All this is changing as the company is presenting longer-term data strongly suggesting that NTLA-2002 could be a life-time functional cure for many, if not most people living with HAE.

Today, at the EAACI Annual Meeting, Intellia showed that there have been no more HAE attacks since the last update a year ago.  All 10 subjects in this now open-label extension trial have now been attack-free for at least 15 months with a median of almost 2 years.  These 10 patients would have conservatively had around 500 attacks based on their disease history.




500 versus zero, nothing short of a revolution in the management of HAE.  Importantly, with 9 of the 10 subjects having reached 20-30 months after dosing, no drug-related adverse event has been documented after day 28 following NTLA-2002 infusion.

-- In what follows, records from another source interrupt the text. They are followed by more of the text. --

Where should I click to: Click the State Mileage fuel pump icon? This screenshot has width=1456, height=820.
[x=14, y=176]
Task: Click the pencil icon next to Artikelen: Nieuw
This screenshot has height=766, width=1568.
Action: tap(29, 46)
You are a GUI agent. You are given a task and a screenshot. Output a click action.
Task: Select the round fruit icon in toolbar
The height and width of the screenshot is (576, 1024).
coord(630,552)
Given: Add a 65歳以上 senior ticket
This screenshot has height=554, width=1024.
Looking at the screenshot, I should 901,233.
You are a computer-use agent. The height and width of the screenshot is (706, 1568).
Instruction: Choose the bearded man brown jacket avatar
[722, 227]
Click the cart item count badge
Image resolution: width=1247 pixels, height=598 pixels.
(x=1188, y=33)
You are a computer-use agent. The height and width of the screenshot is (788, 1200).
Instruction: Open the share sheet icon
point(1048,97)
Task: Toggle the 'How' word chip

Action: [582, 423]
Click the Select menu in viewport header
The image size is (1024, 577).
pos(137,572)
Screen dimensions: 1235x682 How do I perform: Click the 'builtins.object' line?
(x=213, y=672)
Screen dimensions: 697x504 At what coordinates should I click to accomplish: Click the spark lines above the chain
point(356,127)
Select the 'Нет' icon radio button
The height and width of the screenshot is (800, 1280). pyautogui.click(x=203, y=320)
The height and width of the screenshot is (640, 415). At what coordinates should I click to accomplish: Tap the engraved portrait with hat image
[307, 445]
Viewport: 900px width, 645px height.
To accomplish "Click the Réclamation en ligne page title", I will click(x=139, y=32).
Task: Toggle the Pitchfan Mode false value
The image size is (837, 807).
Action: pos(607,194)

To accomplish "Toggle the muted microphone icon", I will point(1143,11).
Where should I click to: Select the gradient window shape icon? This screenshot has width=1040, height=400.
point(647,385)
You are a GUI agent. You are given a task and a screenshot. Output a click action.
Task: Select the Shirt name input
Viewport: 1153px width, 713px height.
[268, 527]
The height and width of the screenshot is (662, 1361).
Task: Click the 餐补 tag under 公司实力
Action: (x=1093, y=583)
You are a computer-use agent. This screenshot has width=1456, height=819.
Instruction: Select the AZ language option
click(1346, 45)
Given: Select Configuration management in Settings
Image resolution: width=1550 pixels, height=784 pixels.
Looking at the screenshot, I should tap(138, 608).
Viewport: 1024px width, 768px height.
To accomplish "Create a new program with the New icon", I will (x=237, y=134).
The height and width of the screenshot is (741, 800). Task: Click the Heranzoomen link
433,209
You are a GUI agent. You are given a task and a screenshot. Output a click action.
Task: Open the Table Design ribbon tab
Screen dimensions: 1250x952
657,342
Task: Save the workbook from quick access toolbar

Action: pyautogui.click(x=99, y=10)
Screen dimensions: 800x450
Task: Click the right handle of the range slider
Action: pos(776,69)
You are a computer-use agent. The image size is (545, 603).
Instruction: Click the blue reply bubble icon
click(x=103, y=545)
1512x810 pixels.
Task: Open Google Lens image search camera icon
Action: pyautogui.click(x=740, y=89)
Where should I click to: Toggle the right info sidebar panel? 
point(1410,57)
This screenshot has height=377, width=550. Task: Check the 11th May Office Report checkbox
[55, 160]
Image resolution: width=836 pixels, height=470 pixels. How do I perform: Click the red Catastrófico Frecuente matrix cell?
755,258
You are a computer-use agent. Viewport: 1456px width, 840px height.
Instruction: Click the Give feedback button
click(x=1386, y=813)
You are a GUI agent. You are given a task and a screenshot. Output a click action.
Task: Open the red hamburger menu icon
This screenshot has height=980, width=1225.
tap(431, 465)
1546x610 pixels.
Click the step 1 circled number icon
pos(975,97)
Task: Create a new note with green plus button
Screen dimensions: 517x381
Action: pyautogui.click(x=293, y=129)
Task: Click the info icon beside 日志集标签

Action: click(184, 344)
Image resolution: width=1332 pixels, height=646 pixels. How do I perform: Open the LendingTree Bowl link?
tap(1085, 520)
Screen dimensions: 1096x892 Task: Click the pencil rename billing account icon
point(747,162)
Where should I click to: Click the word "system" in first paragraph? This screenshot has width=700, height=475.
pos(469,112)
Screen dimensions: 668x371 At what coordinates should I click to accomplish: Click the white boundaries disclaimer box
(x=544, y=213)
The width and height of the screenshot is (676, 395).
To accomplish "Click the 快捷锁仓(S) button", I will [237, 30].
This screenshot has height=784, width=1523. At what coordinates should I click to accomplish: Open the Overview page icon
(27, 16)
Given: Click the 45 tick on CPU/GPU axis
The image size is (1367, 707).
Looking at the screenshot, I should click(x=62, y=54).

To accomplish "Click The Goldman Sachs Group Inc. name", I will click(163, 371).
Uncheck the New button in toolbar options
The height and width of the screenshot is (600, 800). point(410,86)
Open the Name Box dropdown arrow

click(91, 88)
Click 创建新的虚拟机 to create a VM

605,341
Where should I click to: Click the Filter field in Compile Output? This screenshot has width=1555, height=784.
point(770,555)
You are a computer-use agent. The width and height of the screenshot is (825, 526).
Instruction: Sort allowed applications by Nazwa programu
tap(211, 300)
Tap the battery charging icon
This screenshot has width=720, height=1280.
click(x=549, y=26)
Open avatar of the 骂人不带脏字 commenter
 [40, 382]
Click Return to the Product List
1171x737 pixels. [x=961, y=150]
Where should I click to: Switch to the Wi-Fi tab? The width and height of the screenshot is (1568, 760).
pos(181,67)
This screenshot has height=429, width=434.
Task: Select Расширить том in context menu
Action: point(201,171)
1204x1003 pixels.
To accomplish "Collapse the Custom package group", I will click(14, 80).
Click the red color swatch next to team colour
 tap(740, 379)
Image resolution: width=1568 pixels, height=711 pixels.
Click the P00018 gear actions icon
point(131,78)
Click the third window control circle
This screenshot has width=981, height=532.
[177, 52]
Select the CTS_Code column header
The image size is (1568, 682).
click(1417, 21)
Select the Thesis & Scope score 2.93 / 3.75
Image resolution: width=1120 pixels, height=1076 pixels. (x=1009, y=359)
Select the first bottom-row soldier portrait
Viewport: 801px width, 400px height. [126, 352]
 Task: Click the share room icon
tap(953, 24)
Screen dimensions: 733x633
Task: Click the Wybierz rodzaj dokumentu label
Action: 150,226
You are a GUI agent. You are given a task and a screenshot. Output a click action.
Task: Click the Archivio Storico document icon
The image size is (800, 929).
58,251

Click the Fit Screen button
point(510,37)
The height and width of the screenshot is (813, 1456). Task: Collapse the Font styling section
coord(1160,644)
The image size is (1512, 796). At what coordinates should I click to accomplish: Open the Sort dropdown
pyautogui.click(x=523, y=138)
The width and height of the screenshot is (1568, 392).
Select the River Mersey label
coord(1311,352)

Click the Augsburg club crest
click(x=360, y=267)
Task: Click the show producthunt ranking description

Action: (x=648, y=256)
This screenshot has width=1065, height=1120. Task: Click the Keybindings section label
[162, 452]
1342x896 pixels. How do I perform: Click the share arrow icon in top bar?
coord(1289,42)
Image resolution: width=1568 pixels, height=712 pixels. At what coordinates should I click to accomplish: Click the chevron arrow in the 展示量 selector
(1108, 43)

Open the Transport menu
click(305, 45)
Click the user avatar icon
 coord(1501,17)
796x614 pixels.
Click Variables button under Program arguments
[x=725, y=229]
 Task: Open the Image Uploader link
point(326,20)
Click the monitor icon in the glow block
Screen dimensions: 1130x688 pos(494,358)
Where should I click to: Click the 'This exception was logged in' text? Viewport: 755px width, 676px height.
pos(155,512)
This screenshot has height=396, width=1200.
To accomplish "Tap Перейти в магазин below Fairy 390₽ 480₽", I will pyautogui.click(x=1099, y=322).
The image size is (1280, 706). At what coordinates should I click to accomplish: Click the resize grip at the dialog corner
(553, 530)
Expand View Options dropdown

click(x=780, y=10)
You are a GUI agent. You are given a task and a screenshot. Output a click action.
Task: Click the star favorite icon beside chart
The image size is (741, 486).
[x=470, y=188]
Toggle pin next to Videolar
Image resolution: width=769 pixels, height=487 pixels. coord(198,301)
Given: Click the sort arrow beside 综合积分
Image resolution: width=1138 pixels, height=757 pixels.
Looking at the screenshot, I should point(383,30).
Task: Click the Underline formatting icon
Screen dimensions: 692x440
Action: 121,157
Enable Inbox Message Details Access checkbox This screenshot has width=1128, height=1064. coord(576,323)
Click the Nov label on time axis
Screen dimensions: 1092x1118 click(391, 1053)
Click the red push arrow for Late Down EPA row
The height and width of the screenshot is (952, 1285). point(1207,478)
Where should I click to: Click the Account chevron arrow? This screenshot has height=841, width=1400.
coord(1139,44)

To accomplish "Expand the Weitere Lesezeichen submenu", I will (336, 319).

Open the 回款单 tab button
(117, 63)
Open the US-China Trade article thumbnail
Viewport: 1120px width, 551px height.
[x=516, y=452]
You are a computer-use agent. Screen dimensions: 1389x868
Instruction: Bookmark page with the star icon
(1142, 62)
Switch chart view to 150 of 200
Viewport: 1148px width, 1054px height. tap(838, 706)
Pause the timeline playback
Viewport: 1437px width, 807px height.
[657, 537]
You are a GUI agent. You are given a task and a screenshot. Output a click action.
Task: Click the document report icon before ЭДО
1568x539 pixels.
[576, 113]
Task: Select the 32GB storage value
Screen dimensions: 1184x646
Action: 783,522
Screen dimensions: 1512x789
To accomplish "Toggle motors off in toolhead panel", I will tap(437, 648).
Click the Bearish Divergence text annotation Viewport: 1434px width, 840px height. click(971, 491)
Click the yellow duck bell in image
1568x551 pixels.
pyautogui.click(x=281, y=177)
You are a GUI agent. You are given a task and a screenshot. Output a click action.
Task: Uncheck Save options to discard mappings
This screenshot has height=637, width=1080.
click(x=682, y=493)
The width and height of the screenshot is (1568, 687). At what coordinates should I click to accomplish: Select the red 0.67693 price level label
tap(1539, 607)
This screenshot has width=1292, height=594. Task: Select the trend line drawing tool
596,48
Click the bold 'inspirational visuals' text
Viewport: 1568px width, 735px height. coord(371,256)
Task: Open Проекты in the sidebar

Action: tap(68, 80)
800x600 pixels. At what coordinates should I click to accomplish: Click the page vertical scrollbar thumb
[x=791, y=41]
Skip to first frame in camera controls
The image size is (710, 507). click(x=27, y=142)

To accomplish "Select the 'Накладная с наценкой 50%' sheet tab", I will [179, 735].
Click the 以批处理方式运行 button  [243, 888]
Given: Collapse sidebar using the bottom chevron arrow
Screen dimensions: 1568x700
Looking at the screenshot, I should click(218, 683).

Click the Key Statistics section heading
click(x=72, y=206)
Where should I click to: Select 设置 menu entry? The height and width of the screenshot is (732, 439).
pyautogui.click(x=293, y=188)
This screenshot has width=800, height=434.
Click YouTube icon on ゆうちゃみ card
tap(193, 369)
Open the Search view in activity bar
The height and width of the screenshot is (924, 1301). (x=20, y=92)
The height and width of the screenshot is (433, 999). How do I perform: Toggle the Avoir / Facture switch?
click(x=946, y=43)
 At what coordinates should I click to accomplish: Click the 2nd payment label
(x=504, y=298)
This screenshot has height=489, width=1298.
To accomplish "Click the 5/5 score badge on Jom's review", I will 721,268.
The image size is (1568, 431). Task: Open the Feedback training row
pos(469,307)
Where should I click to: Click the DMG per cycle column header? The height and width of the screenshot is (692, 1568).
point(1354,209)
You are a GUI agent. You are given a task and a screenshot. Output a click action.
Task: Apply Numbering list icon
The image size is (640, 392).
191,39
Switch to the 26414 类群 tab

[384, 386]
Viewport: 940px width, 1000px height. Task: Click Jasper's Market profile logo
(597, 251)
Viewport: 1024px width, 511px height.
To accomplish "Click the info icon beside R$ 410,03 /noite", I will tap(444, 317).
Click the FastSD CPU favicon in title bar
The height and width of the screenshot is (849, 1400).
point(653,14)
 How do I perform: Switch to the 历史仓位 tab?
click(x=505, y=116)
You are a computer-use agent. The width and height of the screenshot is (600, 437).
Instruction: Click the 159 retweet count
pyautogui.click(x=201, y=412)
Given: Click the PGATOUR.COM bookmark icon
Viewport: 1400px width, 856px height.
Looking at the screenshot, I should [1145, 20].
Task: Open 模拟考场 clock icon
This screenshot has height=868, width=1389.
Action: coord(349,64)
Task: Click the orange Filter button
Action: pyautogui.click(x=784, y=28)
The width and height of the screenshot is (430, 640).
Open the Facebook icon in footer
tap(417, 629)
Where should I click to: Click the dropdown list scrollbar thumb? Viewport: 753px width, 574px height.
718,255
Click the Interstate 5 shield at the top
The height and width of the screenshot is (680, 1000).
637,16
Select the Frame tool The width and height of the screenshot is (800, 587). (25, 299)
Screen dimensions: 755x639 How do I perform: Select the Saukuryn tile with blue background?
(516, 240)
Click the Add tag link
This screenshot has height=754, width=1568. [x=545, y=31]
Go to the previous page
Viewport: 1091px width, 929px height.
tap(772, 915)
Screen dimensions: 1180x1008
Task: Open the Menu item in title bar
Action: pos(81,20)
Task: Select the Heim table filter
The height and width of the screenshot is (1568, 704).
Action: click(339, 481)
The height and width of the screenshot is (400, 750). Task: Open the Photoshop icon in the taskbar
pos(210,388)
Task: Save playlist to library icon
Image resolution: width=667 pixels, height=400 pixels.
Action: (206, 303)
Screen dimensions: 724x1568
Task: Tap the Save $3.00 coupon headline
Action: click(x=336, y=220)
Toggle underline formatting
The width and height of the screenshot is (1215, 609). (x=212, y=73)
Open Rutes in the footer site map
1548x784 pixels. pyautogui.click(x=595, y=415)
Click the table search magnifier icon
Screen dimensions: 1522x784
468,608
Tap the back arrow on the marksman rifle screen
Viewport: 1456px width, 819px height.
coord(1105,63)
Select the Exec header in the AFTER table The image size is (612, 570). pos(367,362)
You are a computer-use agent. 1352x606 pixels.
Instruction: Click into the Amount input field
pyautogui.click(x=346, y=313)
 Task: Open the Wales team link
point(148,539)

As the data gets better over time, it looks like tonic PKK reduction below a certain threshold may normalize the bradykinin system und put a brake on a neurogenic attack feedback loop.  We know that attacks are frequently triggered by mental and hormonal stress.  In turn, attacks can increase anxiety.  It now looks similar to chronic itch that once the feedback loop is interrupted (HAE attack and scratching) there is a real chance of sustained outcomes.  That this is possible is also illustrated by the fact that people with C1 Inhibitor mutations (the causal mutation in HAE) often do not have any attacks before puberty.

Today’s development illustrates that CRISPR genome editing going after the same targets as competitive modalities can lead to superior outcomes and actually free people from disease instead of keeping them dependent on medicines.  Needless to say, patients are queuing up for the treatment and the pivotal phase 3 trial has been fully enrolled- well ahead of schedule.